【代表コラム】起業家精神と起業家”的”精神の違い(1)

起業家精神と起業家”的”精神の違い(1)

同じような意味の単語ですが、敢えて違うという観点(目線)で。

日本が再興するための処方箋として、「イノベーションの推進」と「起業数」(新たなビジネスの開始)の増加が必要であると言われています。そのような時代背景のもと、起業家の育成を政府も本腰を入れて推進しています。小学校から起業家教育を始めるということで、一気に起業が社会の真ん中に入ってくる感じです。

私も起業家として、良いこと、悪いことを含め経験をしてきたので、今の流れを応援する意味で、少し警笛を鳴らしたいと思います。

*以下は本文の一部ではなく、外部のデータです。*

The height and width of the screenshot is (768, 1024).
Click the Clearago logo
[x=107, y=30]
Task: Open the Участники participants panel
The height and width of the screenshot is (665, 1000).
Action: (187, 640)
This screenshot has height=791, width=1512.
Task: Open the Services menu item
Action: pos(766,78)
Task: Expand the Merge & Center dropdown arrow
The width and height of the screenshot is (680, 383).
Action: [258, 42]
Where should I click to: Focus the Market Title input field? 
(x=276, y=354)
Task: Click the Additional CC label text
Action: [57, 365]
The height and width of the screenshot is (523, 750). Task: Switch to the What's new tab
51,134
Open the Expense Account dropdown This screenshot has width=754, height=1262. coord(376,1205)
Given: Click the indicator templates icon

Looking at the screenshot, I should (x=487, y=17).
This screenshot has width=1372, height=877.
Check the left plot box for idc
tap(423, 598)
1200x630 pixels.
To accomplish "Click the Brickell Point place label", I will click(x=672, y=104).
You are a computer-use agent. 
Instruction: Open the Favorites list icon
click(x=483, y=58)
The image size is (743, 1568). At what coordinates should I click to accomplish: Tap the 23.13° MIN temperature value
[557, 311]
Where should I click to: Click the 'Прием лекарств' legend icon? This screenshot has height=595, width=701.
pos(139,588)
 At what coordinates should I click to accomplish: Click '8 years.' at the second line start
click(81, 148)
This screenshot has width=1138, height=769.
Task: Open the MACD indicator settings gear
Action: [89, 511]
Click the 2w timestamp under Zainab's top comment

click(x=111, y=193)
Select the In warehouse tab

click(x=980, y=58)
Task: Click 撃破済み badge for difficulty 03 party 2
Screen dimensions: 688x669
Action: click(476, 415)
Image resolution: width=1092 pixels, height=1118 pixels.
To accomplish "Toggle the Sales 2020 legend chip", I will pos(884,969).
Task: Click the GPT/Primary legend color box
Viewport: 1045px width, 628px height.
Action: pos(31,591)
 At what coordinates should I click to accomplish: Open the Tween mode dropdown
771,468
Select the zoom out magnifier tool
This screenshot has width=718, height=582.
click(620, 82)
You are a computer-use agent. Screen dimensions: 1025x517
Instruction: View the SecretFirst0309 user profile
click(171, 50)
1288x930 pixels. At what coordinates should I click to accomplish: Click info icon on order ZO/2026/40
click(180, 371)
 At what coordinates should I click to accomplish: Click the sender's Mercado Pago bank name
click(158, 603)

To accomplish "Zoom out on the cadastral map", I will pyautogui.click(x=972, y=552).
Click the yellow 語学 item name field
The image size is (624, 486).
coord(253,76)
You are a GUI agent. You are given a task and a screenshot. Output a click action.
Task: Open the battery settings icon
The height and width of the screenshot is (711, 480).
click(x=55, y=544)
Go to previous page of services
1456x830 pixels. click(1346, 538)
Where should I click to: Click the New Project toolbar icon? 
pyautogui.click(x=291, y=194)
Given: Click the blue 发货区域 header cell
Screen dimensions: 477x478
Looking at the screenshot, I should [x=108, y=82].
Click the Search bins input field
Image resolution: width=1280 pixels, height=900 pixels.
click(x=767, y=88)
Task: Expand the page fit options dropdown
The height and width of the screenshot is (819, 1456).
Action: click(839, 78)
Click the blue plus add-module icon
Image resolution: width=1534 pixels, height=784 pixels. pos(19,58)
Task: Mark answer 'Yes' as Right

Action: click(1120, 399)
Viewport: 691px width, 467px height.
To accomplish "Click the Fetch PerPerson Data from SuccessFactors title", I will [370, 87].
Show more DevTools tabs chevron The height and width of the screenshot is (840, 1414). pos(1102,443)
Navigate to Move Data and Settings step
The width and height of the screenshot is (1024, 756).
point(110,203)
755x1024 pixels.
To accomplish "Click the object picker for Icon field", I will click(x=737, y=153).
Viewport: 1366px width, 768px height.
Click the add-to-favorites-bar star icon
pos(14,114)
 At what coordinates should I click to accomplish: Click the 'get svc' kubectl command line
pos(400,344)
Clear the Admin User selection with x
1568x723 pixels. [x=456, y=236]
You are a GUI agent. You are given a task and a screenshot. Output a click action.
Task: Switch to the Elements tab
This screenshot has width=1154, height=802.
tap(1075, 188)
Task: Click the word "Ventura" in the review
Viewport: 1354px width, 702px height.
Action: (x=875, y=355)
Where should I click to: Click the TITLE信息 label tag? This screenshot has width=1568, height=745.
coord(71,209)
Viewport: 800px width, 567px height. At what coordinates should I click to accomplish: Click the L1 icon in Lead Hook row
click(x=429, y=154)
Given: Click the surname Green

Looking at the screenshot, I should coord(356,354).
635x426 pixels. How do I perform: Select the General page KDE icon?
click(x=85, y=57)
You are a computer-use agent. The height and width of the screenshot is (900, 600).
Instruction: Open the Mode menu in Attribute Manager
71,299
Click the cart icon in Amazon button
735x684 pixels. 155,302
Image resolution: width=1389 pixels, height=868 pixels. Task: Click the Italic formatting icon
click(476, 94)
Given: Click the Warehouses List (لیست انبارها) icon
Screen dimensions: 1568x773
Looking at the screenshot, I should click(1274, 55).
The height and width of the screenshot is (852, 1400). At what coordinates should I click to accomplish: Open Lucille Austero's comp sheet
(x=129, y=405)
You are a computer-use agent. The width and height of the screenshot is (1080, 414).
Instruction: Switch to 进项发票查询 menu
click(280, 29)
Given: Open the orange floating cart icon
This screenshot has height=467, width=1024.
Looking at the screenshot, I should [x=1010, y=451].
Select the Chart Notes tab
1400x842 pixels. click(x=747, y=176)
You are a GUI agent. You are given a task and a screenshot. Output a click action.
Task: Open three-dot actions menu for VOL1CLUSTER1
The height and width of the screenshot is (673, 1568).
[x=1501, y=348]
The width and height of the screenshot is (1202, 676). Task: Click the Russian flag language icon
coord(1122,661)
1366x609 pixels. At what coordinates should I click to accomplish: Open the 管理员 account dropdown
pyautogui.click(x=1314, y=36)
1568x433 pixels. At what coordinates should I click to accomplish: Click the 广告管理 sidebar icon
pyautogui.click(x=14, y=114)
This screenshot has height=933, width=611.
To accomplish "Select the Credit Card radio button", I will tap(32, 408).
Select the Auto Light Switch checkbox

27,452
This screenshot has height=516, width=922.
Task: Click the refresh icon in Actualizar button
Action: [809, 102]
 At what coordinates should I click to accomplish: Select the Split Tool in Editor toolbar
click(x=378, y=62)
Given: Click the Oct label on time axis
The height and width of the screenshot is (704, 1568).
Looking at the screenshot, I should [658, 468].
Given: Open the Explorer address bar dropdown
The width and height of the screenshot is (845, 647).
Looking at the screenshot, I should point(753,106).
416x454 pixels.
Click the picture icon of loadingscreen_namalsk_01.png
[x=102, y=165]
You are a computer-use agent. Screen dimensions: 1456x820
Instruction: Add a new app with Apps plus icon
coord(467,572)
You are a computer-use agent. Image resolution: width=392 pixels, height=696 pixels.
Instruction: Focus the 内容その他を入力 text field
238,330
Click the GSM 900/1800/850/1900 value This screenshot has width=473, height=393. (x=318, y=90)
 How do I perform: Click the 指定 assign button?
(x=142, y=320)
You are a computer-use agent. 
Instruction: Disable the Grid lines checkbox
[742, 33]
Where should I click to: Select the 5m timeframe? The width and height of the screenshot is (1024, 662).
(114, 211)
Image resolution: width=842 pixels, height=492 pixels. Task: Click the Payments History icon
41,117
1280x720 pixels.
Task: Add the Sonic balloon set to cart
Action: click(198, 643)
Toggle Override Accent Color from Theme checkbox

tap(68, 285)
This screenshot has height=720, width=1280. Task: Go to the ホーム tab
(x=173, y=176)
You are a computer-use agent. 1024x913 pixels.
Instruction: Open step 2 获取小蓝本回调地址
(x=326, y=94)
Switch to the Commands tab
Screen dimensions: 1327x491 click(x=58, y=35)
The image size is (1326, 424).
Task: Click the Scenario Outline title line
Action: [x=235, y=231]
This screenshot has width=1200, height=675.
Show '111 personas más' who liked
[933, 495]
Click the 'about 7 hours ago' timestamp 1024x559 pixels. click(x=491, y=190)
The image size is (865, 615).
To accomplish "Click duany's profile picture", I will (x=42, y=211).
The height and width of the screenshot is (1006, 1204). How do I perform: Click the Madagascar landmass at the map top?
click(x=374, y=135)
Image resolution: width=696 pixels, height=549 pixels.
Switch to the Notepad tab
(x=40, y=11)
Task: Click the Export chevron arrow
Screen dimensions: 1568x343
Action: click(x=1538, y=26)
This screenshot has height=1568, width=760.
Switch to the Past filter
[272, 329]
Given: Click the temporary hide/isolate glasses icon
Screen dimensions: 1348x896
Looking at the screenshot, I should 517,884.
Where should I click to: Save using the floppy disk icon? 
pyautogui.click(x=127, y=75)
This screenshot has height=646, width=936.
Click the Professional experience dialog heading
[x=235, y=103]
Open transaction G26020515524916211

進め方を間違えると、「偏差値教育」や「ゆとり教育」の二の舞になるのではないかと。

「偏差値教育」は、偏差値至上主義、言い換えると、学歴至上主義です。一部の科目を集中的に勉強して、難易度の高い学校に入ること。その結果、安定した(と思われていた)名の通った企業に就職することが最優先。ペーパーテストのみで、早くから人を選別しがちなシステム。

「ゆとり教育」は、詰め込み型の「偏差値教育」の行き過ぎを反省して、学習内容を減らし、落ちこぼれを作らない、競争しない、みんな平等の理念に基づいた教育でした。(正確に言うと、「ゆとり教育」の理念上は少し異なるのですが、本コラムでは結果的にそうであったという観点からこのような記述にしています)その結果、徒競走、みんなで手をつないでゴール。それ、徒”競走”じゃないし。。。のような事態も発生しました。学校教育では、競争をできるだけ排除し、平等、平均を目指す。それは、ある意味、集団の平均を下げ、結果として、全体のレベルを下げるとともに、突き抜ける人材、人と異なった能力を削ぐことにもなりました。「全員が一番」、「誰とも比べない」という評価の仕方も一因かもしれません。

では、「偏差値教育」や「ゆとり教育」の何が問題だったのでしょうか。学歴を重視することが悪いのでしょうか?競争が良くないのでしょうか?平等の精神が問題なのでしょうか?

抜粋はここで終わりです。